In Power BI, I used on a Field Parameter metric switcher to keep the page layout clean and simple (adhering to GDS Principle 4). This allows users to click a single row of button tiles to instantly switch the main bar chart across four separate views: Accessible Toilets, Station Step-Free Access, Venue Step-Free Access, and Sensory Guides.

However, this feature introduces an accessibility flaw: if the chart's Alt Text (text-to-speech readable text for users with screen readers) remains static when a new metric is selected on the metric switcher, it will give the user incorrect information. To fix this, we can write a short DAX script that automatically updates the chart's screen-reader narrative and analytical insights based on what the user has selected in the metric switcher parameter.

To pass a GDS audit, your Alt Text cannot simply say "This is a bar chart." Sighted users can easily spot who is leading, what the volumes look like, and if there are data gaps. To provide the full user experience to all users, your screen-reader text must deliver those exact same analytical insights. Here is the exact DAX measure I used to handle the switches safely:

Dynamic_Chart_Alt_Text =
VAR ChosenView = CONCATENATEX('Select Accessibility View', 'Select Accessibility View'[Select Accessibility View], ", ")
RETURN
SWITCH(
TRUE(),
CONTAINSSTRING(ChosenView, "Toilets"),
"Horizontal stacked bar chart showing the count of attractions with accessible toilets by London borough. All nineteen tracked attractions across all boroughs are equipped with accessible toilets, with Lambeth and Westminster leading the dataset with three accessible venues each.",

CONTAINSSTRING(ChosenView, "Station"), 
"Horizontal stacked bar chart tracking transit infrastructure connectivity. Out of nineteen total venues, sixteen are served by a nearest London Underground station that provides full street-to-platform step-free access, with Lambeth, Westminster, and Camden containing the highest concentration.",

CONTAINSSTRING(ChosenView, "Venue Step-Free Access"), 
"Horizontal stacked bar chart displaying the on-site physical accessibility of tourist venues. Out of seventeen total attractions with step-free access, Lambeth and Westminster lead with three each. Only two venues across the entire dataset feature partial access.",

CONTAINSSTRING(ChosenView, "Guides"), 
"Horizontal stacked bar chart displaying sensory and communication inclusion. It tracks the twelve venues that provide British Sign Language (BSL) or descriptive audio guides, showing that Westminster and Lambeth provide the highest volume of sensory-inclusive options, although most boroughs have some venues that do not offer sensory options. Lewisham and Richmond upon Thames have no sensory options in their venues.",

"Horizontal stacked bar chart displaying a breakdown of London tourist attraction infrastructure metrics by borough. Please utilize the toggle slicer to select a specific accessibility profile view."

)

I used pre-made strings to describe what was happening on the chart, and these are returned based on which text is returned by the metric parameter switcher. I used CONTAINSSTRING for this because functions like SELECTEDVALUE cannot read field parameters directly and often return a blank when a user clicks a button.

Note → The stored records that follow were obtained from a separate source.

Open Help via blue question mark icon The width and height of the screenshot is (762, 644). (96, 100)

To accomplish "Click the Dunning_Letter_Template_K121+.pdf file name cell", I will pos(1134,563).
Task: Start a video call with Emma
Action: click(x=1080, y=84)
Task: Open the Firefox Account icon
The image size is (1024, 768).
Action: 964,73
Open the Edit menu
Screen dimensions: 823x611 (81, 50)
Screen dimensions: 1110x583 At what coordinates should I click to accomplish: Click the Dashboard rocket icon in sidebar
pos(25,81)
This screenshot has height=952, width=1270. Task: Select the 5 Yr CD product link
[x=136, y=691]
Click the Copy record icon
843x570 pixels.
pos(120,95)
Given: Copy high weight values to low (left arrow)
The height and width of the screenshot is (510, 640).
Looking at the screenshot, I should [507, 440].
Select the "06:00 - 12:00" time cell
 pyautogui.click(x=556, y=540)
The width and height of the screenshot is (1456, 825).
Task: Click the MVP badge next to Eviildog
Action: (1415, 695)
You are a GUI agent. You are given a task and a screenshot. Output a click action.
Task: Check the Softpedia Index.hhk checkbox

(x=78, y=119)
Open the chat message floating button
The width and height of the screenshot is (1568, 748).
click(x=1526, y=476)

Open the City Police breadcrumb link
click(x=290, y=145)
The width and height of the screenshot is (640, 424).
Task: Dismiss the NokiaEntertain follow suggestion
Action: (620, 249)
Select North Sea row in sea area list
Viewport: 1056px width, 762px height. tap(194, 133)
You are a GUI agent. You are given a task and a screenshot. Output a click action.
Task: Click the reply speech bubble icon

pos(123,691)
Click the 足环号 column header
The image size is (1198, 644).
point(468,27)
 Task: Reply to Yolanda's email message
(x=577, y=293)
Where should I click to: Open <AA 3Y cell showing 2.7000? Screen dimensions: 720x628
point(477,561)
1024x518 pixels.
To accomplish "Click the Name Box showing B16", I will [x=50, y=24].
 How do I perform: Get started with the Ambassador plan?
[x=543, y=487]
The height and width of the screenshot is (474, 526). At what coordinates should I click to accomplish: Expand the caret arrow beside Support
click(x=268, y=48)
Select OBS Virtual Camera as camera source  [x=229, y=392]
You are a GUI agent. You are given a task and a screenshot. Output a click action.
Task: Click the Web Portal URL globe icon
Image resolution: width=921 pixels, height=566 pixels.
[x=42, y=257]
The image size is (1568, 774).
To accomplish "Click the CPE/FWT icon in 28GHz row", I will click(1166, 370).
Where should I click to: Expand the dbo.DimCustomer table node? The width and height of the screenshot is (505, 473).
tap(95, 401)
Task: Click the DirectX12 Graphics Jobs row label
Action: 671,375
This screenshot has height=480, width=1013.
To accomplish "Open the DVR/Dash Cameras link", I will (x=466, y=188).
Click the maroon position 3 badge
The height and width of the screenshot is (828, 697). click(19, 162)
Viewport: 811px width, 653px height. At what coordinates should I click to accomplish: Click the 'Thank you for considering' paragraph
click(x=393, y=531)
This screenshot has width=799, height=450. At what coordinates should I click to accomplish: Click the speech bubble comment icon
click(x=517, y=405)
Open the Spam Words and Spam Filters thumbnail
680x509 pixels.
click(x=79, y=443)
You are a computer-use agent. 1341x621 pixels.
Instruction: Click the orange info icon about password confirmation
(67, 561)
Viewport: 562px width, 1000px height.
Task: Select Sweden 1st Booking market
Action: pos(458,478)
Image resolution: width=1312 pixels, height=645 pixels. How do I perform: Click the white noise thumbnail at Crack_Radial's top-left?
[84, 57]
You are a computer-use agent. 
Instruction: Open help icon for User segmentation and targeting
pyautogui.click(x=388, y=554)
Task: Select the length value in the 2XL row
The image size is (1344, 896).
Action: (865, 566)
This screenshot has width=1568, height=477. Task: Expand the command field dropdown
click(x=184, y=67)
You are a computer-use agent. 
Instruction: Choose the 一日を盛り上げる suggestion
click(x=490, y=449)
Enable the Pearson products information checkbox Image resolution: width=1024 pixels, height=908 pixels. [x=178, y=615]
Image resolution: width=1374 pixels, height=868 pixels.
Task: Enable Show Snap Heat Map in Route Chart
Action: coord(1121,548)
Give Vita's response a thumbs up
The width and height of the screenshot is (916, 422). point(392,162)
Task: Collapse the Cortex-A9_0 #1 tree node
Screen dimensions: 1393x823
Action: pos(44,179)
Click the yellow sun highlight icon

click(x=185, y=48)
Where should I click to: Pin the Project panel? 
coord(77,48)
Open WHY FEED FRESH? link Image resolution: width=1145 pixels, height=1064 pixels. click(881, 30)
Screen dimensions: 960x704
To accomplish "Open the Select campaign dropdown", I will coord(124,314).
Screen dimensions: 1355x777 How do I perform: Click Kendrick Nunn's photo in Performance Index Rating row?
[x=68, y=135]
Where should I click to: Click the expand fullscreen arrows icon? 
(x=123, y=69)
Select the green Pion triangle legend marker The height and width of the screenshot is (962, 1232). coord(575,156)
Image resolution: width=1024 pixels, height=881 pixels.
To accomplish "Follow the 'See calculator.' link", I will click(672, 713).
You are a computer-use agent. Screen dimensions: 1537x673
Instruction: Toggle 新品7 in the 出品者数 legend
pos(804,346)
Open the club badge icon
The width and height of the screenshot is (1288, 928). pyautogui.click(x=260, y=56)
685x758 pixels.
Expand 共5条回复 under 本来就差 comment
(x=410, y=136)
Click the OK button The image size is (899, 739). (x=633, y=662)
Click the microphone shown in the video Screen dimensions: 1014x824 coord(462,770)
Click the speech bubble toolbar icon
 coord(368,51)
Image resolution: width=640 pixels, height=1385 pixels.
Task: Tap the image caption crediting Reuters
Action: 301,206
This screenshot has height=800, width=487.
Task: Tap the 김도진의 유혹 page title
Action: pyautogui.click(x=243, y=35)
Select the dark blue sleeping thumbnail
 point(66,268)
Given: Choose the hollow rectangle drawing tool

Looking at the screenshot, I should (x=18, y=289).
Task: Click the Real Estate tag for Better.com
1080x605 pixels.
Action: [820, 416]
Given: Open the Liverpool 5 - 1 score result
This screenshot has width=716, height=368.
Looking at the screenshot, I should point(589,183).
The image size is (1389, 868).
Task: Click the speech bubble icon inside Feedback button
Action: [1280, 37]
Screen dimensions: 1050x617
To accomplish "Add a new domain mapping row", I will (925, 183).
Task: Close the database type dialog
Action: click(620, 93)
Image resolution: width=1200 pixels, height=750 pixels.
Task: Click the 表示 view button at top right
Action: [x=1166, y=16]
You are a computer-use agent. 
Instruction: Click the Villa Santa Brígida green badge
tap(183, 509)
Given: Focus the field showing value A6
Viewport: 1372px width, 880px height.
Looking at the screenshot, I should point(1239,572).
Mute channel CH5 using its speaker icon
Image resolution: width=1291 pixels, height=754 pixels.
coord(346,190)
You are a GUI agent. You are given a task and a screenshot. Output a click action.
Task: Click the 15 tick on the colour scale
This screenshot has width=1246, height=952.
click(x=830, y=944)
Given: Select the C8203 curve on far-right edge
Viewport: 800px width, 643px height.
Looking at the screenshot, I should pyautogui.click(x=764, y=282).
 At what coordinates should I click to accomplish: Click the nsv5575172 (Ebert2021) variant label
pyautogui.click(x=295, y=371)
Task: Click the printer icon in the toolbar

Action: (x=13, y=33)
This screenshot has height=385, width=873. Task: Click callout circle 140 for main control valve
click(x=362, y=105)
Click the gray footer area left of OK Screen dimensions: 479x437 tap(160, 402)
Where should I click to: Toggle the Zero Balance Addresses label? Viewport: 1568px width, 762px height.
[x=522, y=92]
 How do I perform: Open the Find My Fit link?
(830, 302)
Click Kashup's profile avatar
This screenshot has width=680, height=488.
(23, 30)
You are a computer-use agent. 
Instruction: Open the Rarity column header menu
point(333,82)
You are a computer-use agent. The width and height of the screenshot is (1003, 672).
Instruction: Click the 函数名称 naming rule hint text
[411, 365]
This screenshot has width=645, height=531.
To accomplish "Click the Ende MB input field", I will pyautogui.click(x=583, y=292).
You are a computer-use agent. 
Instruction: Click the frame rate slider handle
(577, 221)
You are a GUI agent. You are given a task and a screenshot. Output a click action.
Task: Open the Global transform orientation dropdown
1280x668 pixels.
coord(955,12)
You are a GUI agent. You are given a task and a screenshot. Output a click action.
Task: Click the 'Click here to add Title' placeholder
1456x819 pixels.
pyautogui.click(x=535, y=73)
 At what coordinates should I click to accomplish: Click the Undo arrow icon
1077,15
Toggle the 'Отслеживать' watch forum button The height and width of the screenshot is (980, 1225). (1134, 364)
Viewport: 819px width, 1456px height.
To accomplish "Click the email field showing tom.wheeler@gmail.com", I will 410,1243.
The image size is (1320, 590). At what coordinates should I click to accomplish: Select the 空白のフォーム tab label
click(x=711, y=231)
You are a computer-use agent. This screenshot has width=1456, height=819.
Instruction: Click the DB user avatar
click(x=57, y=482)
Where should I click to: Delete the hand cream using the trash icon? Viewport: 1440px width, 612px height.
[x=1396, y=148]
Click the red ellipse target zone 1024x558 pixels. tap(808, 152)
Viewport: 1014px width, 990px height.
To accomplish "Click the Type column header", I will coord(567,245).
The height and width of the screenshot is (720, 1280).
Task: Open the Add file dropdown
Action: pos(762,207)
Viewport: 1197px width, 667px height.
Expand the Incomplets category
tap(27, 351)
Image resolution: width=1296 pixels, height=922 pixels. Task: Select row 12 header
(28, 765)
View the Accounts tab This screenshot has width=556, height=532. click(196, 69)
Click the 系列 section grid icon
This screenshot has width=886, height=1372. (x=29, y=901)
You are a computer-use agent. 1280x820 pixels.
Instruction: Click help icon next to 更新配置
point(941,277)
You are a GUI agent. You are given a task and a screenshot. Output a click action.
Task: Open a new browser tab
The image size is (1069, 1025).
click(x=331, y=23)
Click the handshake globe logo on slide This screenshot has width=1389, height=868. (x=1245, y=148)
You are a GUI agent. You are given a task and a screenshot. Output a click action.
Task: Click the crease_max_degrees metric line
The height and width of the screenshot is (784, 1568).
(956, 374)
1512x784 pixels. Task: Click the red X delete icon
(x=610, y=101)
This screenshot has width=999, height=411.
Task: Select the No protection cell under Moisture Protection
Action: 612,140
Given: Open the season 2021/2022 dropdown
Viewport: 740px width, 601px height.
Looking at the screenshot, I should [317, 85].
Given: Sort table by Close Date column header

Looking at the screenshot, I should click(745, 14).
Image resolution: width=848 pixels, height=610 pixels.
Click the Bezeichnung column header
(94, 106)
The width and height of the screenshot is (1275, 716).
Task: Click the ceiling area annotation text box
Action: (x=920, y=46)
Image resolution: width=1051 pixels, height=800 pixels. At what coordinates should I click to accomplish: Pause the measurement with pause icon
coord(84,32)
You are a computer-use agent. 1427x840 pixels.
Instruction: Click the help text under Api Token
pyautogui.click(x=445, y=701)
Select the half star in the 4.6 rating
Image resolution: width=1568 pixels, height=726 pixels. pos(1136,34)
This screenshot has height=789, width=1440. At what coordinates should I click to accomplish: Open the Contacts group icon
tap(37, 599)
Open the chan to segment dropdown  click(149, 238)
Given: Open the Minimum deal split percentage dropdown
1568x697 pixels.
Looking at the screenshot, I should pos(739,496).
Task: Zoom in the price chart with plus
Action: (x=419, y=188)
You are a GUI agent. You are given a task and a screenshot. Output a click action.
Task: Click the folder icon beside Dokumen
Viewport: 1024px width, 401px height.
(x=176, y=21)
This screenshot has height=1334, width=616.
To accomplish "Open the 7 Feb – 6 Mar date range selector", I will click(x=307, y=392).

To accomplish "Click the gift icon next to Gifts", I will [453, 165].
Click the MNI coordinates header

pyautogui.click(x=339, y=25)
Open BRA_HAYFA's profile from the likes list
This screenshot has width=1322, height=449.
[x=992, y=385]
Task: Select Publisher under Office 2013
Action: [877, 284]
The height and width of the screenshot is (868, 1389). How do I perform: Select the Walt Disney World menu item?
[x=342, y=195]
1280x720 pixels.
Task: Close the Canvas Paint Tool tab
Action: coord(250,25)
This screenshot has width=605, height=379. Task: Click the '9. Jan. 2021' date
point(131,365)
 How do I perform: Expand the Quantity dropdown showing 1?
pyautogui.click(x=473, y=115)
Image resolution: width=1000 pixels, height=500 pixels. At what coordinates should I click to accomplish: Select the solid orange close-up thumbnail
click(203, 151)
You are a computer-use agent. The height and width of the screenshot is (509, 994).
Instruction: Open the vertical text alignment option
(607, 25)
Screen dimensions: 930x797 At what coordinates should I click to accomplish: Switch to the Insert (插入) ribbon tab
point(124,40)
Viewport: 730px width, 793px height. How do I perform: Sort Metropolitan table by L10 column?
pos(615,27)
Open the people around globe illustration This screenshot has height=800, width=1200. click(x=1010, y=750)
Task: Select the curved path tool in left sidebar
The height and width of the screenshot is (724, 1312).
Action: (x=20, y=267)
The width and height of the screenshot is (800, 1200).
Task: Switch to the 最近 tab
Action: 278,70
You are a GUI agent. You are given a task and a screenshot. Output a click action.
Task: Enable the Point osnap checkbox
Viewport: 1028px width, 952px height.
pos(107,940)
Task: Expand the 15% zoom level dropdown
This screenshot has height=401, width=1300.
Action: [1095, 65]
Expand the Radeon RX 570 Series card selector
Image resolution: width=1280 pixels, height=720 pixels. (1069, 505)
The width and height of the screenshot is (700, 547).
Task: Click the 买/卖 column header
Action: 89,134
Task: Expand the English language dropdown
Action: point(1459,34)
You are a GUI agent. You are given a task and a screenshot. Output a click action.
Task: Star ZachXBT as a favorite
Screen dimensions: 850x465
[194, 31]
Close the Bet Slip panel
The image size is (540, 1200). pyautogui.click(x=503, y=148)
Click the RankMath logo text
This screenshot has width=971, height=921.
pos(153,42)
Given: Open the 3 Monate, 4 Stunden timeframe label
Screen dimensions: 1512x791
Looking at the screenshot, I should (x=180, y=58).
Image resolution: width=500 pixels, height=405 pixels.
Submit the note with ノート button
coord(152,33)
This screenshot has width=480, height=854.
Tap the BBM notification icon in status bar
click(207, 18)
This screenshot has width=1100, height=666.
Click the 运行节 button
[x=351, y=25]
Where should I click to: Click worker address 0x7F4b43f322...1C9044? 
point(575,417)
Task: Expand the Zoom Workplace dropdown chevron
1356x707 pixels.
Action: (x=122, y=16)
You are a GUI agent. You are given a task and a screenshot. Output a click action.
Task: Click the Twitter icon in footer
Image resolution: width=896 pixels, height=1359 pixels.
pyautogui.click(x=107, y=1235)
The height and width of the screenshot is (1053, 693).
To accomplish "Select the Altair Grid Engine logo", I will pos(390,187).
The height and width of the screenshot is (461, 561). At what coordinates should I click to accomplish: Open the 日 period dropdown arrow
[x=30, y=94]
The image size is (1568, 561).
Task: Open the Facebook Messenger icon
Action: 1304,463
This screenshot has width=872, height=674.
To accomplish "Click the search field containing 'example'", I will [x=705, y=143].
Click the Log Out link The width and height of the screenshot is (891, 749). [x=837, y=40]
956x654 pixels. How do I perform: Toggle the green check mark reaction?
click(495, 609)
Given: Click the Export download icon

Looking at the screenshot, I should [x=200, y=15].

To hook this up, open the Format visual pane for your bar chart, head to General, and expand the Alt text properties. Click the conditional formatting fx button next to the text entry box and assign your new dynamic measure using the Field value option.

This setup ensures your dashboard provides the full user experience to all users. Screen-reader users get the exact same real-time insights as sighted users the second a filter changes, creating a genuinely equal user experience.